Writer: kevinholochwostautkevinholochwostaut

Their time has come...
Their time has come...

You’ve written your book, and now it’s time to start your edits. Step one: read your book again like a reader. Then read it again as an editor and read it densely.


When I say "read it densely," I mean don’t read anything else while you work through it. Treat it like both your reading time and your work time. Move at a pace that allows you to vividly remember the beginning while you’re working on the ending. Only by maintaining this focused, immersive approach will you start to notice inconsistencies from the front to the back. (And not even then sometimes, but we’ll get to that in other pieces.)


Ideally, you’ve stepped away from the book for a while before starting this process. When you return, things should feel unfamiliar, though not foreign. That’s the sweet spot for getting a reader’s impression. Don’t judge too harshly on this first pass. If you must, jot down notes on what feels most right or most wrong.


On your second read, you’ll be primed to recognize what worked and what didn’t. This time, you’re looking for:

  • Unjustified personality changes

  • Disappearing plot threads

  • Characters you wanted to like but didn’t (and vice versa)

  • Newly needed plot threads.

  • Themes you failed to deliver on.

  • Etc…


Think big.


Here’s an example:

Let’s say you’re working on a time travel novel. The main character’s parents make several appearances, but feedback from readers suggests their presence isn’t adding much value. If you agree, what do you do next?


As you read, note what those scenes with the parents accomplish.

  • Is there character growth essential for later plot points?

  • Do they deliver crucial information that shapes future events?


If those elements are necessary, they can’t be lost.

When you remove a character, the best approach is to merge their role with another existing character. In this case, instead of the protagonist living with their parents, maybe they live with their best friend in a shared college apartment. If that friend was previously a minor character, this is an opportunity to develop them further, elevating them from tertiary to secondary.


It wouldn’t be out of character for the friend to act as a sounding board, which was the parents' primary function. You could even add humor with lines like, “Wouldn’t your mom say…” to maintain the same narrative effect. With these adjustments, the parents disappear from the book, and the overall story becomes tighter and more focused.


Document your changes thoroughly. Never get rid of old work!

Take a step back and review your notes. Do they make sense? You’re trying to pull out old threads and weave in new ones without unraveling the entire narrative. This process takes time and patience.


You might need several passes, but you should aim to have broad notes on each chapter—what stays, what goes, and what replaces it.


Now, you need a framework for integrating these new pieces. (See "Scaffolding and Architectural Writing Notes" for more on this concept.)
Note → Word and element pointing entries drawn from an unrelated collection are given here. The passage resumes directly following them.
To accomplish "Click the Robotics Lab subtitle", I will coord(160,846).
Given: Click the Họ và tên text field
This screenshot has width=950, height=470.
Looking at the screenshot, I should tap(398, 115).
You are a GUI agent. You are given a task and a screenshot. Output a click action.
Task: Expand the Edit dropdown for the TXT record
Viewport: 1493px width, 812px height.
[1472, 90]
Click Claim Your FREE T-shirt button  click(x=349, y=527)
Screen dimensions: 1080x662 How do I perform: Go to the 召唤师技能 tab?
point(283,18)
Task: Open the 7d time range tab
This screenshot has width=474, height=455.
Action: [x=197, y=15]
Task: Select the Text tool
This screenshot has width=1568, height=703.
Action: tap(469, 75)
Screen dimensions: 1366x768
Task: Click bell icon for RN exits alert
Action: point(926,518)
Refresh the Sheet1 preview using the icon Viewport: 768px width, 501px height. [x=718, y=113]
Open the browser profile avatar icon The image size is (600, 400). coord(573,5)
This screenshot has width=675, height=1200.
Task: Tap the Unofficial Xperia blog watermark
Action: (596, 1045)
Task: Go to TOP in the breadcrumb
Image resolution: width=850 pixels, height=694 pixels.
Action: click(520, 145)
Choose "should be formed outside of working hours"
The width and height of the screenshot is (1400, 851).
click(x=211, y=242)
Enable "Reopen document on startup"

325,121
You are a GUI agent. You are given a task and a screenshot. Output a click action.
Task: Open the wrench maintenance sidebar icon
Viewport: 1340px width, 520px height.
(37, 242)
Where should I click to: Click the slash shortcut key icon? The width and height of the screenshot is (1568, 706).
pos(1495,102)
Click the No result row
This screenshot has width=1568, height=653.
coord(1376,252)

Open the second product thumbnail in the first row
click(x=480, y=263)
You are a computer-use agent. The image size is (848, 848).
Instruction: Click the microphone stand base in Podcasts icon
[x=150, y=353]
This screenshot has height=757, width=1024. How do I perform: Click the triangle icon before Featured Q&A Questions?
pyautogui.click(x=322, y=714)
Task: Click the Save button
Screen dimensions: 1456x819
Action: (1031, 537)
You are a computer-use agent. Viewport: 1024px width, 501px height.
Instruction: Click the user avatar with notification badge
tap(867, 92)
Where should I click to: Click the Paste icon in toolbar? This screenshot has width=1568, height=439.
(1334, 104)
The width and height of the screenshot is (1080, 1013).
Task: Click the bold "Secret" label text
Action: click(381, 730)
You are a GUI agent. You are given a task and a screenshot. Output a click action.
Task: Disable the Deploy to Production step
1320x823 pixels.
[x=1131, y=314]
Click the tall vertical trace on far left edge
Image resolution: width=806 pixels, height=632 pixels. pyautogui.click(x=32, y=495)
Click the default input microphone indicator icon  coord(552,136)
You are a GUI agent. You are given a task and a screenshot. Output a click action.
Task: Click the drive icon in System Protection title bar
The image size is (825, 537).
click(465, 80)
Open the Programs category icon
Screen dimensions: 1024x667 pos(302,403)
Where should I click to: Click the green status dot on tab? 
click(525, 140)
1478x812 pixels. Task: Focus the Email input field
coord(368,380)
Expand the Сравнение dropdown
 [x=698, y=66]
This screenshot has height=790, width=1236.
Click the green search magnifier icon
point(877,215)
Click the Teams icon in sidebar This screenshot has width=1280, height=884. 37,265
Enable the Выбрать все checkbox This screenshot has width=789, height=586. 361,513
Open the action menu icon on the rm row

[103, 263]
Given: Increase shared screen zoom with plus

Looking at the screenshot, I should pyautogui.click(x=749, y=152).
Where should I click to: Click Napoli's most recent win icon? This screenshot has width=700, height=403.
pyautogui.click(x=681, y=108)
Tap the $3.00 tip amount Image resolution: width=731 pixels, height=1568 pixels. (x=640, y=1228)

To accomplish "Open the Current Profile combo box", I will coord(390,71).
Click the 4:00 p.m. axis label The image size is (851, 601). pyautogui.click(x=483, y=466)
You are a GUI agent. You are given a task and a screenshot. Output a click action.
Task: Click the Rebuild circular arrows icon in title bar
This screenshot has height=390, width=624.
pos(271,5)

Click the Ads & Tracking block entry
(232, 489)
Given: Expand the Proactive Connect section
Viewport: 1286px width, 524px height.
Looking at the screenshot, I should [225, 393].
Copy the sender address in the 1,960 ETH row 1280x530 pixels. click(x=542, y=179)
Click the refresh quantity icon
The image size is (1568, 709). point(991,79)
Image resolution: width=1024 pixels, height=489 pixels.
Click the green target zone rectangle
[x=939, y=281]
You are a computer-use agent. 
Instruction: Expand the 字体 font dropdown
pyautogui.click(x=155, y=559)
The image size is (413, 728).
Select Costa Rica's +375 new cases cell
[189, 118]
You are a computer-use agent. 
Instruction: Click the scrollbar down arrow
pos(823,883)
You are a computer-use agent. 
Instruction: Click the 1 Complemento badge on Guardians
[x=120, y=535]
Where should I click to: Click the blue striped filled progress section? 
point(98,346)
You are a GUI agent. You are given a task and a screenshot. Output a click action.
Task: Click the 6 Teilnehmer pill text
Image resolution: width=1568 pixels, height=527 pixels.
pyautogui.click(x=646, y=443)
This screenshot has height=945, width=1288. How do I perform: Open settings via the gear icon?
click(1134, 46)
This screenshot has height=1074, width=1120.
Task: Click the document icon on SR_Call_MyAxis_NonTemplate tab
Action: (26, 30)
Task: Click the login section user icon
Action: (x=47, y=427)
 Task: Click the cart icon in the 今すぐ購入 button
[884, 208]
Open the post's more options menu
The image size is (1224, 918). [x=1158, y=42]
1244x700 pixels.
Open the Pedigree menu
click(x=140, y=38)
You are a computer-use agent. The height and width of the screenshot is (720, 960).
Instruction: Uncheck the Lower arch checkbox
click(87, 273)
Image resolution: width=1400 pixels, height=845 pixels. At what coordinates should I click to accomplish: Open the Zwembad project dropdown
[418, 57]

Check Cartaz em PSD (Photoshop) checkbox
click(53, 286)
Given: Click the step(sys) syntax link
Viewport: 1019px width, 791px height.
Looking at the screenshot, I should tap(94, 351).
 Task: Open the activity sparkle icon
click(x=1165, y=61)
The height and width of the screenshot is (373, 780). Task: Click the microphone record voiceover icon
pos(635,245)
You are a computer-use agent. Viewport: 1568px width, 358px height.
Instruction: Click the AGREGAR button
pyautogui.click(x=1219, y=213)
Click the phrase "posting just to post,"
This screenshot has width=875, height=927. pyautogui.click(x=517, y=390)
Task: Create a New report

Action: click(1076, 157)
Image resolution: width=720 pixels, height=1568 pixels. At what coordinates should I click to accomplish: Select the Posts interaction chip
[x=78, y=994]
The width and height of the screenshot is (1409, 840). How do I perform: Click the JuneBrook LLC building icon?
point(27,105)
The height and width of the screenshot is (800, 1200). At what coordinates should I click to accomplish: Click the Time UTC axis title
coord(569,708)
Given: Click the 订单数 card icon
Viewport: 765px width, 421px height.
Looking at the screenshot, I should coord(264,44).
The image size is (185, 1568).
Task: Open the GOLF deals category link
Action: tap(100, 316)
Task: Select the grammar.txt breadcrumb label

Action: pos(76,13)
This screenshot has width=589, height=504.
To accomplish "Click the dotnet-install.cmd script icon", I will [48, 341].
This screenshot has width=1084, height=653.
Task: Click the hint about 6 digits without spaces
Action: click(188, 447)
Add your changes directly into your manuscript as notes. For scenes you need to write from scratch, treat each one like a short story within the larger narrative. For example, "XYZ must do ABC while feeling EFG and teaching So-and-So such-and-such." Write these scenes in rough form first. Don’t worry about perfect merging or seamless transitions yet. That part comes later.


Go through this process for every change you’ve identified. Once done, you’ll have the second revision of your book.


Then? You guessed it… read it again.


You may need to repeat this cycle multiple times to hammer out the rough edges, but with each pass, your story will become closer to right.